Reputation: 7092
I have this method that returns true or false based on whether a website has any pages that have any external links.
The method does work. However, it is incredibly slow. Like it takes about 5 seconds to process a 100 websites with a combined total of 5000 pages.
protected bool WebsitesWithExternalLinks(int id)
{
var website = FetchModel(id);
if (website == null) return false;
//return true;
var externalLinks = website.WebPages
.Any(wp => wp.Links != null &&
wp.Links.ExternalLinks.Any());
return externalLinks;
}
I've pinpointed the slowness is occuring somewhere in the linq query, but I'm not quite sure why it's happening. I have other linq queries that operate on WebSite and WebSage objects that are quite fast.
I'm not sure why this one is so slow.
Is there any way to speed up linq queries or replace them with something else?
Upvotes: 0
Views: 112
Reputation: 109080
By the statement...
var website = FetchModel(id);
...you fetch one website
from the database.
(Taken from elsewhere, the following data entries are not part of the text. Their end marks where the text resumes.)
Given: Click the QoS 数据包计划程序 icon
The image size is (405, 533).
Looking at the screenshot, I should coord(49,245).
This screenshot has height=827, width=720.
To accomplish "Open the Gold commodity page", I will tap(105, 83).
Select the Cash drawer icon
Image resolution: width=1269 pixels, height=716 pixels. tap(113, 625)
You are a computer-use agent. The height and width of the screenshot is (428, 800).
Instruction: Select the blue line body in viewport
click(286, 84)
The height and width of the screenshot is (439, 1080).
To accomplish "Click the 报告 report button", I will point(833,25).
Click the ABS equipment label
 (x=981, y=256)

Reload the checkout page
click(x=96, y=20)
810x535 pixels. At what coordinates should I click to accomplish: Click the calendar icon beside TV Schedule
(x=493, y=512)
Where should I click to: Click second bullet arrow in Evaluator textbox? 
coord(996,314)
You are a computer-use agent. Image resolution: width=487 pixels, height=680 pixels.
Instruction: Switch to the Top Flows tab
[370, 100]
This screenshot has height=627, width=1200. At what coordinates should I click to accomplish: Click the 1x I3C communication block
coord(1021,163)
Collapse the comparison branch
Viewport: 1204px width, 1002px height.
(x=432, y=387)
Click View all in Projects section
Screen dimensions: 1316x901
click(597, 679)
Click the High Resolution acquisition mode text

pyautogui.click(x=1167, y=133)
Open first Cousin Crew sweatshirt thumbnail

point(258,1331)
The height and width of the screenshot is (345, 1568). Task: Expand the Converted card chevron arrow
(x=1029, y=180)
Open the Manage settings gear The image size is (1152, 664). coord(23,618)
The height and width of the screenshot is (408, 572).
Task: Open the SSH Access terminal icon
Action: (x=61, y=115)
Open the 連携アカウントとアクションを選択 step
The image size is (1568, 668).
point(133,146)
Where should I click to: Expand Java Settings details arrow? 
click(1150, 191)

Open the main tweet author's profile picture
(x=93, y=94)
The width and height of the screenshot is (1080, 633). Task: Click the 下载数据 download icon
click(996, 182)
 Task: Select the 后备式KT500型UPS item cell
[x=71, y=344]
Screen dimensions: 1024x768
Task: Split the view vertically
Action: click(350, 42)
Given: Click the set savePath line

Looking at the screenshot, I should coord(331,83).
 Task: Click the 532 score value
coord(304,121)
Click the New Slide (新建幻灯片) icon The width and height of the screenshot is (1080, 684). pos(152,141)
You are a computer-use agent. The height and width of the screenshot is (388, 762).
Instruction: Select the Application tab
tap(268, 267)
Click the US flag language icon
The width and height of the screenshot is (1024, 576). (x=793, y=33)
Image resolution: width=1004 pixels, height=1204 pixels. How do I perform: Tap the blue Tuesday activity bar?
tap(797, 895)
Then you access website.WebPages
. This loads all WebPages
of that website
in a separate query (lazy loading). Then for each of these pages, ExternalLinks
are queries in yet more separate queries until the first page is found having at least one external link. So if there are many pages with zero links, this make take a considerable amount of time.
The remedy is to do it in one query. Directly using a context it would look like this:
var externalLinks =
context.Websites
.Any(w => w.Id == id
&& w.WebPages
.Any(wp => wp.Links.ExternalLinks.Any()));
This will execute one query that only return a boolean.
I can't tell from here how this fits into your architecture. Depends on how deeply you buried the context and how much freedom you allowed yourself to shape the queries you execute with it.